Thursday, 28 April 2011

Singapore: director disqualification and corporate governance

A copy of the High Court decision Ong Chow Hong (alias Ong Chaw Ping) v Public Prosecutor [2011] SGHC 93, delivered earlier this month, has been published on the Singapore Law Watch website: see here. The case is noteworthy because of the interesting discussion of the purpose of the regime for the disqualification of directors, the relationship between disqualification and corporate governance standards, as well as the duties of listed company directors. It concerned the disqualification of the chairman of a listed company following a breach of Section 157(1) of the Companies Act (the chairman had approved the release of a public announcement concerning the company without reviewing its contents).

The trial judge, with reference to the disqualification regimes in the UK and Australia, concluded that in Singapore the predominant purpose of disqualification was the protection of the public (the judge below held that the purpose was predominantly punitive) and proceeded to note that this "shield of protection" had two sides (paras. [22] and [23]):

"On one hand, the public ought to be protected from an individual who has failed to discharge his obligations qua director. This side of protection may be viewed as specific protection, or what I would prefer to term as the “thin” definition of protection. To date, case law in Singapore appeared to have been largely focused on this narrower aspect of protection as being the only appropriate consideration. On the other hand, there is another side of protection that has been overlooked. This side is equally, if not even more, significant in some matters, particularly those involving listed companies. This is the need to generally protect the public from all errant directors by an uncompromising reaffirmation of the expected exemplary standards of corporate governance".

The trial judge held that the one year period of disqualification originally imposed was inadequate and doubled its length.
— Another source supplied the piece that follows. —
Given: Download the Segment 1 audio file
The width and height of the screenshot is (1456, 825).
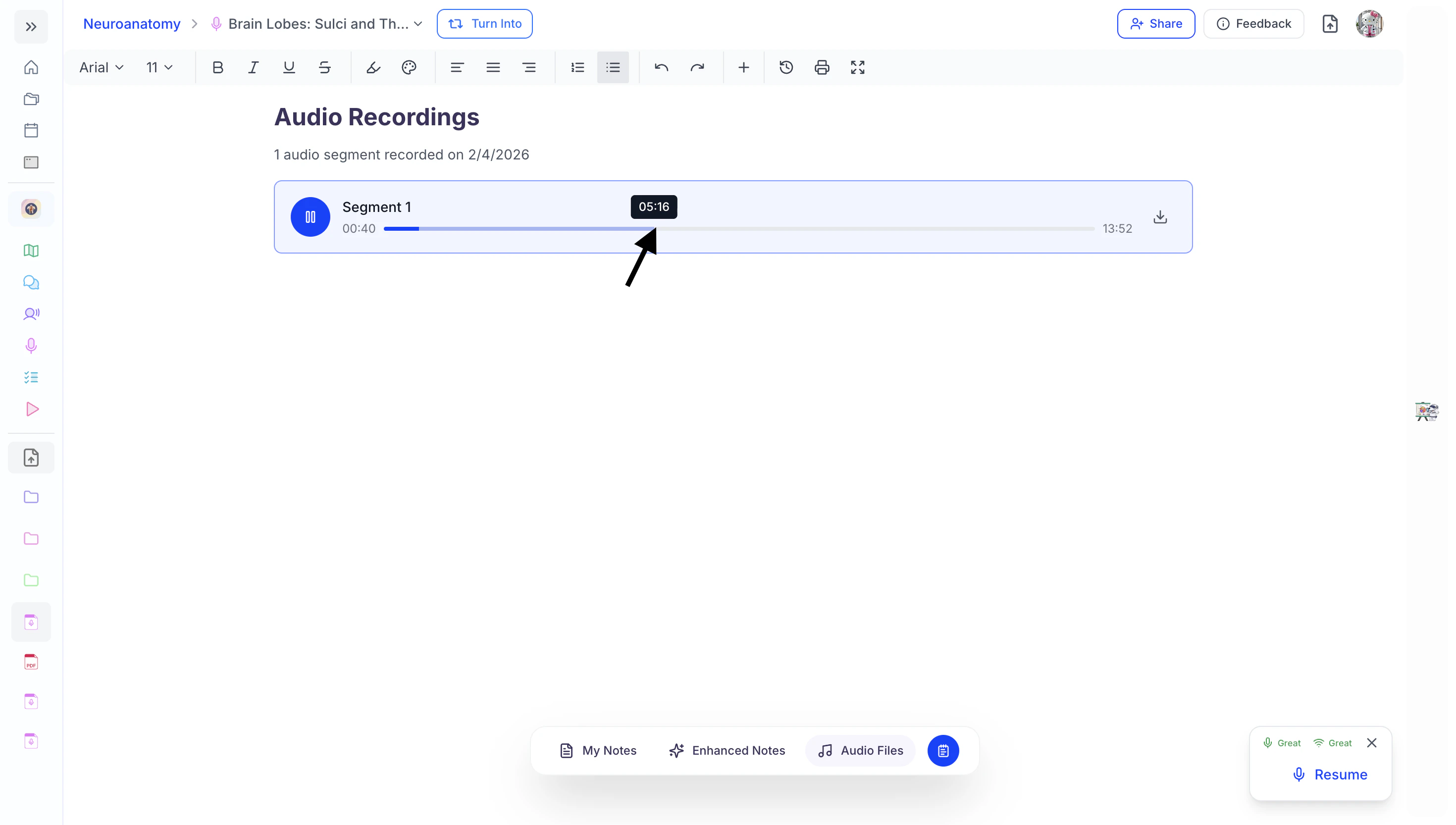Looking at the screenshot, I should (x=1160, y=217).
In reaching this decision, the trial judge made these comments on directors' reliance on others (para. [34]):

Directors of listed companies in Singapore have to appreciate that our present disclosure based regime requires accurate and prompt disclosure to function effectively. It would never be sufficient or acceptable for a director to say that he expected his co-directors to do “right” by the company. Every director has to ensure that he discharges his responsibilities with due diligence in all pertinent matters. Therefore, any reliance on professionals or any reliance placed on “specialised” directors must be balanced against the responsibility that the law placed upon every individual director to bring to bear their own judgment in evaluating the advice received. Directors cannot adopt a silo approach and invariably seek shelter behind other “specialised” directors on the notion of reliance ..."

Note: the next update will be on Tuesday, May 3.